EXCERPTED DATA:
※ ※ ※

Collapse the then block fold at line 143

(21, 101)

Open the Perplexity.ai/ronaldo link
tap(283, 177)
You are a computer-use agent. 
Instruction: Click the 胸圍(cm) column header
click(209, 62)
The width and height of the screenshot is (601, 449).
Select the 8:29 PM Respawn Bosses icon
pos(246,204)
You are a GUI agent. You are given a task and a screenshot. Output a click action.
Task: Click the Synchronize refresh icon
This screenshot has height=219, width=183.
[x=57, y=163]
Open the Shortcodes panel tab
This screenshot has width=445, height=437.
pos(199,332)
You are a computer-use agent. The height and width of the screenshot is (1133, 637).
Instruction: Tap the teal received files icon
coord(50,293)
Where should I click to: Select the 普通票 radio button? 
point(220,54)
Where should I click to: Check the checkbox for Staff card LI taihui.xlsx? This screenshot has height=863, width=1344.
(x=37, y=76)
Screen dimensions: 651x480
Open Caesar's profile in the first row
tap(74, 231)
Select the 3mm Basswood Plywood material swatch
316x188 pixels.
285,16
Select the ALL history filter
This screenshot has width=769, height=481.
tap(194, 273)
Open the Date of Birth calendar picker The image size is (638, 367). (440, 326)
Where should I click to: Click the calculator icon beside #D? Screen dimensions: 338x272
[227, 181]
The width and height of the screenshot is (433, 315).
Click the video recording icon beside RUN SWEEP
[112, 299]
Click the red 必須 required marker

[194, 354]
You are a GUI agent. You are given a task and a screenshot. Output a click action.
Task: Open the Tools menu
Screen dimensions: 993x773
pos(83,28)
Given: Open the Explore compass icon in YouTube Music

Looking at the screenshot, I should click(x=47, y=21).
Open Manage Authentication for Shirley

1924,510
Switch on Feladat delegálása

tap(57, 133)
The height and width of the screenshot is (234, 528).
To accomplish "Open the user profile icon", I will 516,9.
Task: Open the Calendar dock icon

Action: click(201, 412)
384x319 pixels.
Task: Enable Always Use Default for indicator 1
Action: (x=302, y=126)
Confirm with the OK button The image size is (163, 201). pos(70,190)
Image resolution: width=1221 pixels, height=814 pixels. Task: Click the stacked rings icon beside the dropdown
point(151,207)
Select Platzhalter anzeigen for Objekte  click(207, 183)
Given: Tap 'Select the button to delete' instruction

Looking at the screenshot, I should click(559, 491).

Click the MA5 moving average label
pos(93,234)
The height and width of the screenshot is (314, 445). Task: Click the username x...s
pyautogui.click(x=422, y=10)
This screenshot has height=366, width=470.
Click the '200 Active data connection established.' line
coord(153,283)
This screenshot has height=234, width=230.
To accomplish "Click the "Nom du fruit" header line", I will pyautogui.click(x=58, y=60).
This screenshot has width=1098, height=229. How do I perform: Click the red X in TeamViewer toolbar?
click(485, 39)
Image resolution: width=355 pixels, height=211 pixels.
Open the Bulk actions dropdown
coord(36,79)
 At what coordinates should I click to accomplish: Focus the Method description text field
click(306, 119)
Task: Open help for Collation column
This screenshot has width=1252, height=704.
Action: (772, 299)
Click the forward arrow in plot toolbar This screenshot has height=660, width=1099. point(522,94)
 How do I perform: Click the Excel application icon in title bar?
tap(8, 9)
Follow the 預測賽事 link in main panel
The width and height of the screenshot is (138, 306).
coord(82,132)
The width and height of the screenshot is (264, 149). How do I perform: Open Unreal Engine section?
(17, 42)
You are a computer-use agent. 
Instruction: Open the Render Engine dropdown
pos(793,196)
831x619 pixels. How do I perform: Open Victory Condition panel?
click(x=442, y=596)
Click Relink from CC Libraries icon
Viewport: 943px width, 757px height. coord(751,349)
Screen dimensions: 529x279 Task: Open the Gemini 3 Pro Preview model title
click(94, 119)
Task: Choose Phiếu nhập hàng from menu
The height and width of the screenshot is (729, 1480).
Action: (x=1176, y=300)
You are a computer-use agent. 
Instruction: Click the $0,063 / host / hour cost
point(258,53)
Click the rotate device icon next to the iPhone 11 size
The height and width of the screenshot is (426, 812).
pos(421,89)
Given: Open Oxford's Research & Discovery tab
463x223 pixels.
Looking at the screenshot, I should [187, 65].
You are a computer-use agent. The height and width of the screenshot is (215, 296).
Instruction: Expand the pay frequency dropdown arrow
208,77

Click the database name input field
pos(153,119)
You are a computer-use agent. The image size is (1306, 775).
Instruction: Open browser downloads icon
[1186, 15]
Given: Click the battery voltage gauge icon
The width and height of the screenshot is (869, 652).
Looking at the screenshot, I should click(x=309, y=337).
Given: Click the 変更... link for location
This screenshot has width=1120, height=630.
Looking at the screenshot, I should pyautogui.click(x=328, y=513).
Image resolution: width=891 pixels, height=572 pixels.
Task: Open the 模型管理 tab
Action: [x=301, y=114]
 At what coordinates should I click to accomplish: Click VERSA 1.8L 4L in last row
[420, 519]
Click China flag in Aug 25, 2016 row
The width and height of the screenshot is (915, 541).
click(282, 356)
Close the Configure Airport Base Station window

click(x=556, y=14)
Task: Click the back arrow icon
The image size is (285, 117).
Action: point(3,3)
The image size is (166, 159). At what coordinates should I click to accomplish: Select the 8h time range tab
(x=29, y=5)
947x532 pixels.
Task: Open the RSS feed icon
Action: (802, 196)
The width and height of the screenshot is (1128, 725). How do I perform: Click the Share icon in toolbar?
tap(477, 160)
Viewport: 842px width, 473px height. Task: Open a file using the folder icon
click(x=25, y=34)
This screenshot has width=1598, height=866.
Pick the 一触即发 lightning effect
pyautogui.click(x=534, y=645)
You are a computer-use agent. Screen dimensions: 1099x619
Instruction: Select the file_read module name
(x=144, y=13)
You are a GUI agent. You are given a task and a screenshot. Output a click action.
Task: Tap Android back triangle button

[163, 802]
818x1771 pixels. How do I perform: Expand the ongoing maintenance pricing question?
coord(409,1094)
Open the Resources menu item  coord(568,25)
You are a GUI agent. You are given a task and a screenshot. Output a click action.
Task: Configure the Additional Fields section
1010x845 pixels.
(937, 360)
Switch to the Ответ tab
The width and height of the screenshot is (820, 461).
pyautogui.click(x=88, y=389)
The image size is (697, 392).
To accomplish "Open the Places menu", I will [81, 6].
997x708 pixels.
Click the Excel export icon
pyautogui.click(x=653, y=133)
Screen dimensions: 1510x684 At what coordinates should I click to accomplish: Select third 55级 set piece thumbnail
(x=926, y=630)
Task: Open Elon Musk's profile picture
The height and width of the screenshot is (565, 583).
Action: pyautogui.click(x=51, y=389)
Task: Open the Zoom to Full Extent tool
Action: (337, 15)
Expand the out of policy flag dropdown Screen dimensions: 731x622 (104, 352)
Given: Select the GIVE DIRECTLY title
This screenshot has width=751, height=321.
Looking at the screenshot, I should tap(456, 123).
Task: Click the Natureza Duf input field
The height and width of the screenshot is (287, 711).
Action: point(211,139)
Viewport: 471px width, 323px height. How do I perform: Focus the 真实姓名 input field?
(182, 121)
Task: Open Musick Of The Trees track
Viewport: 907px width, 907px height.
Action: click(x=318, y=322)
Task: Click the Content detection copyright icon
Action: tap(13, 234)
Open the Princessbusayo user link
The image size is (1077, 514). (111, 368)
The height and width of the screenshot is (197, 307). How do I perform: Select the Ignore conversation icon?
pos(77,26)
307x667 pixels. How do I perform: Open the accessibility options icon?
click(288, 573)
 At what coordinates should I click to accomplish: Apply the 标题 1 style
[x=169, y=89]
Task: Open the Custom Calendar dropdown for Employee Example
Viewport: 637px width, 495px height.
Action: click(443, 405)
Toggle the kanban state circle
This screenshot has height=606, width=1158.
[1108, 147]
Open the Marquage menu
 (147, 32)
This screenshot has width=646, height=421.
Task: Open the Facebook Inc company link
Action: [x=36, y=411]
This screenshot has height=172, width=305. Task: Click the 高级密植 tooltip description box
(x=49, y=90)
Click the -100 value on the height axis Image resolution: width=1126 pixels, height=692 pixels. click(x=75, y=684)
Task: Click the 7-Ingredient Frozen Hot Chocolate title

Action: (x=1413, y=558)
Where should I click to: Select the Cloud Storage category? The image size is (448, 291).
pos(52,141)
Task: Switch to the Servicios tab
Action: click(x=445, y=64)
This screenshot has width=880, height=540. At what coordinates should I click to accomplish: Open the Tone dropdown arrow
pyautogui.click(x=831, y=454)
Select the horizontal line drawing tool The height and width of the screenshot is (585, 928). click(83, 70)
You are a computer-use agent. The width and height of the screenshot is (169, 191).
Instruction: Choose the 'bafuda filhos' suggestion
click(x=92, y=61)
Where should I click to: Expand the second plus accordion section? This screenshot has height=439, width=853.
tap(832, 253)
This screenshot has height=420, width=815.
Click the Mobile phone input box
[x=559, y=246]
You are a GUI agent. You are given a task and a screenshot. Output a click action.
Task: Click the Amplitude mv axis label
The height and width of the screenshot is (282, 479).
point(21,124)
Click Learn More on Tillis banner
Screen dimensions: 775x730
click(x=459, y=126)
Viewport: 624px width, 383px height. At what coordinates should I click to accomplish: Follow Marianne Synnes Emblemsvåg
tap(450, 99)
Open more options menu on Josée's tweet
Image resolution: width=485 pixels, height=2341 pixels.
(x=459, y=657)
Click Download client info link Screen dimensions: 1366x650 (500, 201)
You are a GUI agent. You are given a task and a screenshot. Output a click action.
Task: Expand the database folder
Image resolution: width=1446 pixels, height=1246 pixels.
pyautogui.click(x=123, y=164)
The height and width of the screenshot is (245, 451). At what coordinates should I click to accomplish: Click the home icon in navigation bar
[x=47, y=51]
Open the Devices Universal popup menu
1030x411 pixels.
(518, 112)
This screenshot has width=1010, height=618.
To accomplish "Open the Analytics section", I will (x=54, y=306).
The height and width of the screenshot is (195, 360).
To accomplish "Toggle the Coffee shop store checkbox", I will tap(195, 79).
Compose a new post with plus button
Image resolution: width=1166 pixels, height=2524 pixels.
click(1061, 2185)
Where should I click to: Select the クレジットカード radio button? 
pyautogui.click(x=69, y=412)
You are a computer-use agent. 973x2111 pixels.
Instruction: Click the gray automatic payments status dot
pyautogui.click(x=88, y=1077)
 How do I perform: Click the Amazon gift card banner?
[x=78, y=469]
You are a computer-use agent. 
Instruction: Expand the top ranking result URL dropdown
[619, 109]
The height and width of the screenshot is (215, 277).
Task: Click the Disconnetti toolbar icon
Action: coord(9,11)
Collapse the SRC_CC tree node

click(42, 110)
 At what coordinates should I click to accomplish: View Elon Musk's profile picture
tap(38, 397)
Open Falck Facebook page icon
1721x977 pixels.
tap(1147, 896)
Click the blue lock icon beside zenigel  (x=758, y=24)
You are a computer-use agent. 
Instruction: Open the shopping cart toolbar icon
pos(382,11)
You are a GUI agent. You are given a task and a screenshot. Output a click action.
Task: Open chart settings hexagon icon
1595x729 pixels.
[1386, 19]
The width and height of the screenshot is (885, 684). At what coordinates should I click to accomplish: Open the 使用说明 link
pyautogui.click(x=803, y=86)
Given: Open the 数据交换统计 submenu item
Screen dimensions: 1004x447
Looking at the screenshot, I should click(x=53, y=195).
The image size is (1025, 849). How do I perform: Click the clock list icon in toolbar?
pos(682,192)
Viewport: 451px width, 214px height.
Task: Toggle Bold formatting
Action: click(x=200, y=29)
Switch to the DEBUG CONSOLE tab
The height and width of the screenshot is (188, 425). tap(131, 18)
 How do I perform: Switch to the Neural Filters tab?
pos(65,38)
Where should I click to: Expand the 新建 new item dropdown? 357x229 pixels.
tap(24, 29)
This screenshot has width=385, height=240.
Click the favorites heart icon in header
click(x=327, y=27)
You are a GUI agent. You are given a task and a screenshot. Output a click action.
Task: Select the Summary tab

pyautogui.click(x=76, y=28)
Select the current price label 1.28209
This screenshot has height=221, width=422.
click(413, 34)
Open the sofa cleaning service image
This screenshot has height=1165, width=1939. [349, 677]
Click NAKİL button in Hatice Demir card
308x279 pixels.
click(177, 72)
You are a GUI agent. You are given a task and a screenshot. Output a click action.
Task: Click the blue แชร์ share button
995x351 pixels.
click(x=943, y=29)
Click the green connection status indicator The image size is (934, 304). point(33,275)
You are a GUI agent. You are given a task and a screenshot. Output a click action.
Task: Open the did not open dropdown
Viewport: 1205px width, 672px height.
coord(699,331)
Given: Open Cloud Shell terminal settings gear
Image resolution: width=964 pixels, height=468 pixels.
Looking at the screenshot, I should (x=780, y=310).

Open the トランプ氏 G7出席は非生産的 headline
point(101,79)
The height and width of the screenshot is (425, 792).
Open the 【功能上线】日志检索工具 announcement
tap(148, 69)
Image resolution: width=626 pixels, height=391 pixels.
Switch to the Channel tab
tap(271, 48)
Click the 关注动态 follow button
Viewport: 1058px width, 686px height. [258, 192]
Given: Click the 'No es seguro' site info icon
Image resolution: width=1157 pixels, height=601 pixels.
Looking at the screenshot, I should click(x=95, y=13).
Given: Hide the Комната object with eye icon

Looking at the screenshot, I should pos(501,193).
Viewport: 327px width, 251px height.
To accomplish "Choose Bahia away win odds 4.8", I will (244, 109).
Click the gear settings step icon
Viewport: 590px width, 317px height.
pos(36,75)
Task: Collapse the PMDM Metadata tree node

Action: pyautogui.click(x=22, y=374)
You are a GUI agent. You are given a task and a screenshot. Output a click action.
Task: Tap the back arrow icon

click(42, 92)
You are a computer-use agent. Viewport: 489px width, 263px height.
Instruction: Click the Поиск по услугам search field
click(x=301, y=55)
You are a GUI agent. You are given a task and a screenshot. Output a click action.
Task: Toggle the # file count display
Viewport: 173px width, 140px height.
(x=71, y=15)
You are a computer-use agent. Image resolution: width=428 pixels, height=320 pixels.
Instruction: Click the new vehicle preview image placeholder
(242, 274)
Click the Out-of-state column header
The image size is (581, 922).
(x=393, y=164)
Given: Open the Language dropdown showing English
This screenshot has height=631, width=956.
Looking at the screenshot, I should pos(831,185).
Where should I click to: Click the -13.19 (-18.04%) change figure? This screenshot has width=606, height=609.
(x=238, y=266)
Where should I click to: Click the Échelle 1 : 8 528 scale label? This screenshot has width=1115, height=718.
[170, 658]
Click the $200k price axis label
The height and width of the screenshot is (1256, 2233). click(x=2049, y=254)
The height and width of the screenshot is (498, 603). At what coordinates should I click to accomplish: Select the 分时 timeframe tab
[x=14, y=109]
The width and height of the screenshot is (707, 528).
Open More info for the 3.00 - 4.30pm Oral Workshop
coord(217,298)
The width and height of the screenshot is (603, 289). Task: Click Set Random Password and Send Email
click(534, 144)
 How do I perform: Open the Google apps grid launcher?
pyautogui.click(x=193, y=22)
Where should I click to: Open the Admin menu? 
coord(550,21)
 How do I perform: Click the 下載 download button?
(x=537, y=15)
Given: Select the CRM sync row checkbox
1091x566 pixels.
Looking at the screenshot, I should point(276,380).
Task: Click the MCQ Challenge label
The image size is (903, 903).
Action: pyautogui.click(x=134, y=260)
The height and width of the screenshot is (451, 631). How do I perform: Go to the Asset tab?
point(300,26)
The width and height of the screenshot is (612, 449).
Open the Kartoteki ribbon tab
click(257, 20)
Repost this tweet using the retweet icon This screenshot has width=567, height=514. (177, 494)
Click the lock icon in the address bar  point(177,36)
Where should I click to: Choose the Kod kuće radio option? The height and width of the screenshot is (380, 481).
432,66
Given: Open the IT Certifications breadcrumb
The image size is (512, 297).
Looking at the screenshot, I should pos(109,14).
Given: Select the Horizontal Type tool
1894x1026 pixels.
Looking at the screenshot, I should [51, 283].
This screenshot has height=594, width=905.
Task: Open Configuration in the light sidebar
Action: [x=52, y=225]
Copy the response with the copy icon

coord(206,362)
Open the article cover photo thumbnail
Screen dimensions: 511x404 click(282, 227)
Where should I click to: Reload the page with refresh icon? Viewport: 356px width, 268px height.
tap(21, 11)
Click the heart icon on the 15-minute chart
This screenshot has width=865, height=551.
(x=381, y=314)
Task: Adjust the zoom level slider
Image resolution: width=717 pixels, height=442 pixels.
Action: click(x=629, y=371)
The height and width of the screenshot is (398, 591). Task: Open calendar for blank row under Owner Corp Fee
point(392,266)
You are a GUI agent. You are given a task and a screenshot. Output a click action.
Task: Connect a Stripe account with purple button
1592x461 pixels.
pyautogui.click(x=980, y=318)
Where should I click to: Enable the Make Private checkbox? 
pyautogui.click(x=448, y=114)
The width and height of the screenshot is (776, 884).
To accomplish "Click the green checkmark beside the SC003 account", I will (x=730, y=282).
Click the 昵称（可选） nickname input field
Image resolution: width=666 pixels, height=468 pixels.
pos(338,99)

※ ※ ※

EXERCISE DIRECTIONS: Could you return exactly the stretch of the data above that starts at the line with "Select the 3mm" and ends at the line with "This screenshot has height=234, width=230.", both lines included?

EXERCISE ANSWER:
Select the 3mm Basswood Plywood material swatch
316x188 pixels.
285,16
Select the ALL history filter
This screenshot has width=769, height=481.
tap(194, 273)
Open the Date of Birth calendar picker The image size is (638, 367). (440, 326)
Where should I click to: Click the calculator icon beside #D? Screen dimensions: 338x272
[227, 181]
The width and height of the screenshot is (433, 315).
Click the video recording icon beside RUN SWEEP
[112, 299]
Click the red 必須 required marker

[194, 354]
You are a GUI agent. You are given a task and a screenshot. Output a click action.
Task: Open the Tools menu
Screen dimensions: 993x773
pos(83,28)
Given: Open the Explore compass icon in YouTube Music

Looking at the screenshot, I should click(x=47, y=21).
Open Manage Authentication for Shirley

1924,510
Switch on Feladat delegálása

tap(57, 133)
The height and width of the screenshot is (234, 528).
To accomplish "Open the user profile icon", I will 516,9.
Task: Open the Calendar dock icon

Action: click(201, 412)
384x319 pixels.
Task: Enable Always Use Default for indicator 1
Action: (x=302, y=126)
Confirm with the OK button The image size is (163, 201). pos(70,190)
Image resolution: width=1221 pixels, height=814 pixels. Task: Click the stacked rings icon beside the dropdown
point(151,207)
Select Platzhalter anzeigen for Objekte  click(207, 183)
Given: Tap 'Select the button to delete' instruction

Looking at the screenshot, I should click(559, 491).

Click the MA5 moving average label
pos(93,234)
The height and width of the screenshot is (314, 445). Task: Click the username x...s
pyautogui.click(x=422, y=10)
This screenshot has height=366, width=470.
Click the '200 Active data connection established.' line
coord(153,283)
This screenshot has height=234, width=230.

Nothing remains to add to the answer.